LA VIDA EN LA CÁRCEL
“Después de la golpiza me descubrí heridas en las piernas, los brazos, la cabeza y el rostro. Mi defensora me fue a ver a la cárcel a los pocos días y al verme quedó impresionada, tanto así que debió presentar un recurso de amparo y de cautela de garantía ante la Corte de Apelaciones para que no me siguieran golpeando, lo que afortunadamente fue acogido. Terminaron los golpes del funcionario, pero debí enfrentarme a la vida en la cárcel. Para mi fortuna en el módulo uno de los internos más respetados era un tipo que conocí en las pichangas en barrio de mi adolescencia y el me cuidó. No recibí agresiones ni fui “perkin”, para refugiarme ingresé al grupo de los cristianos y en cada culto le pedía a Dios que se aclarara la situación, que me dejara salir de ahí, que no me merecía estar privado de libertad, siendo inocente. Lloré cada día de los primeros tres meses. Mi defensa pedía cambiar la medida cautelar y se la negaban, no entendía qué hacía yo ahí dentro. Me desmoroné cuando vi por primera vez a mi madre en la visita. Una anciana enferma que se levantaba temprano para ir, hacía filas interminables y se sometía a la invasiva revisión antes de entrar a verme. Mi mamá fue la única que siempre estuvo ahí. Los amigos ya no existían, mi pareja nunca fue a una visita y yo ya pensaba en suicidarme”, recuerda.

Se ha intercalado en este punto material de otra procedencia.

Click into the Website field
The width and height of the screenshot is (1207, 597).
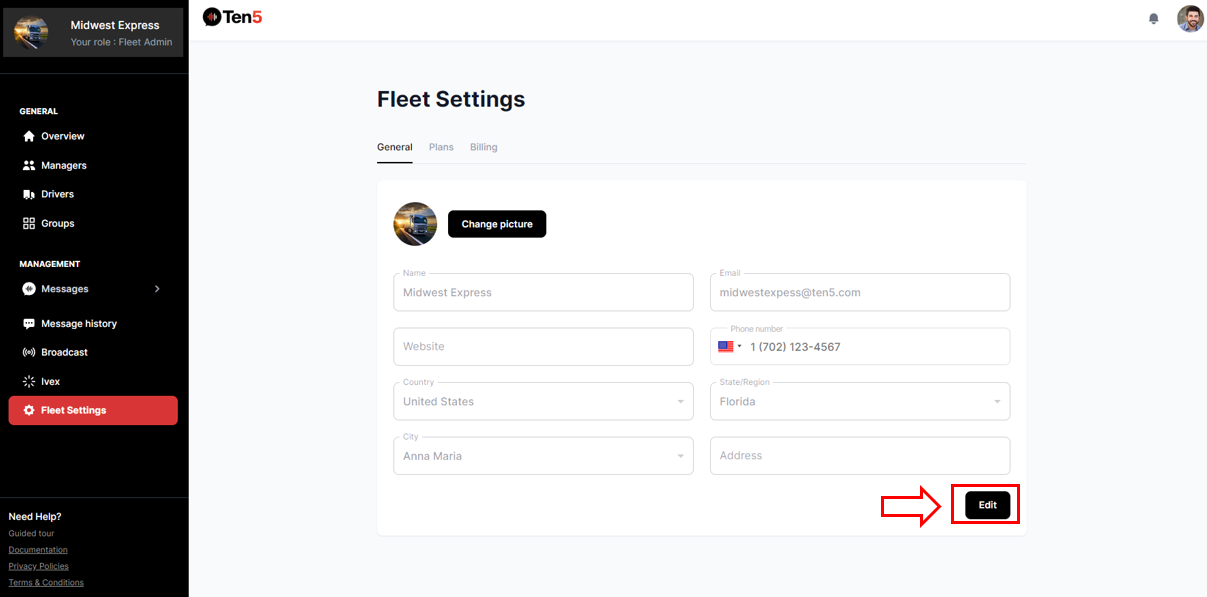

“Un día, en la visita al sicólogo del penal, él me dijo: “ésta también es parte de tu vida, es tu realidad y tú decides cómo vivirla. Puedes seguir encerrado llorando o puedes sacar lo mejor de lo malo”. Con esa frase cambió mi actitud. Empecé a cortar el pelo, a arreglar ropa, a organizar campañas para tener aseado el módulo, me gané el respeto y consideración de mis compañeros. Ahí se hizo más llevadero el día a adía, aunque la rabia e la impotencia se llevaban por dentro”.
INOCENTE
“Pasaron 11 meses, 330 días. Suficiente tiempo para que todo lo que yo era fuera del encierro se acabara. El 27 de marzo de 2019, mi defensor me dice que con el pago de una caución me puedo ir a casa. Mis papás juntaron el dinero y me rescataron de la cárcel, pero el proceso judicial seguía.

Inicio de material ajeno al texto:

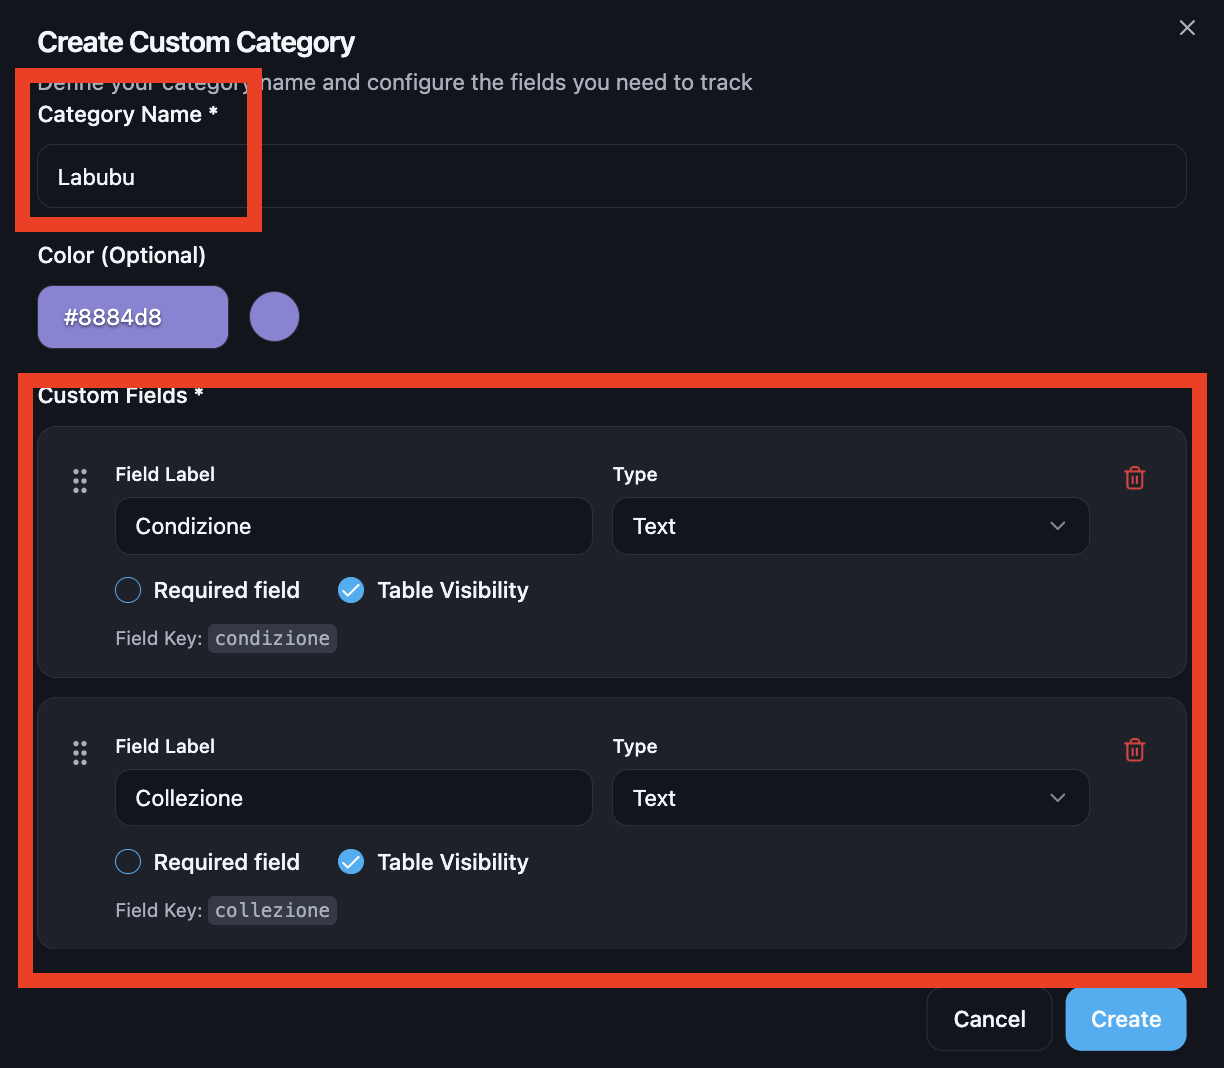Grab the drag handle for Collezione field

A mí me interesaba cerrar el ciclo y que se reconociera mi inocencia. Eso pasó 3 años después. Pandemia por medio, mi caso se extendió, pero en noviembre del 2021 se me comunica que la Fiscalía decidió no perseverar en mi causa, pues no había antecedentes para acusarme del delito de robo en lugar habitado. No saben con qué alegría y con qué rabia escuché esa noticia. Libre al fin… pero para qué, me pregunto ahora. Llegué a vivir con mis padres. Me encargo de cuidar a mi mamá cuya artrosis se deterioró con la pena y las esperas en las filas para visitarme en cana. No tengo trabajo, no tengo amigos (porque no tengo plata) y apenas me queda ánimo para seguir”, el ahora libre de todo delito.

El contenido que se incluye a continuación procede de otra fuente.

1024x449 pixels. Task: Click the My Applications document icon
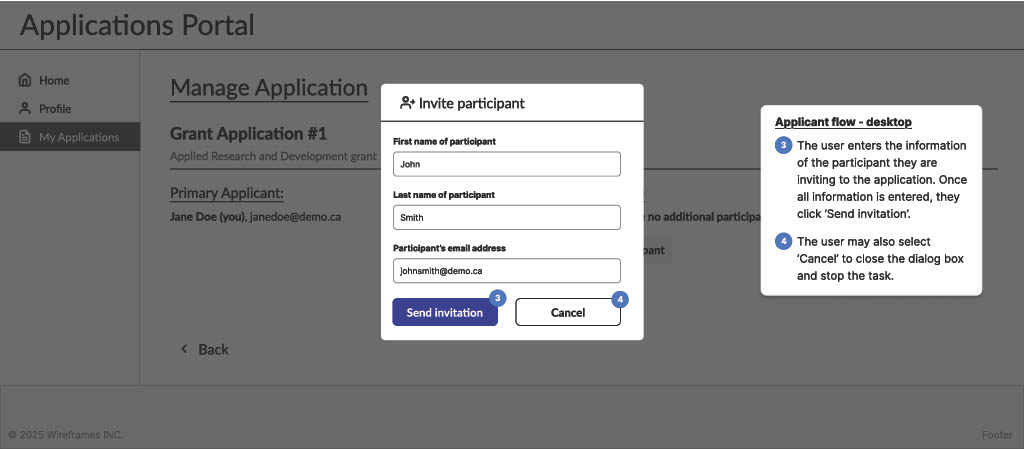click(x=26, y=137)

“Por ahora me motiva tener reparación. No es justo que uno esté en la cárcel siendo inocente y que nadie se haga cargo del daño económico, social y moral que eso conlleva. Para mucha gente seguiré siendo el ex preso, el delincuente. Ahora estoy a la espera que se analice mi caso para ver si es posible demandar al Estado, pero no solo me interesa una indemnización, sino limpiar mi honra, quiero que todos aquellos que mi dieron la espalda sepan que soy inocente”.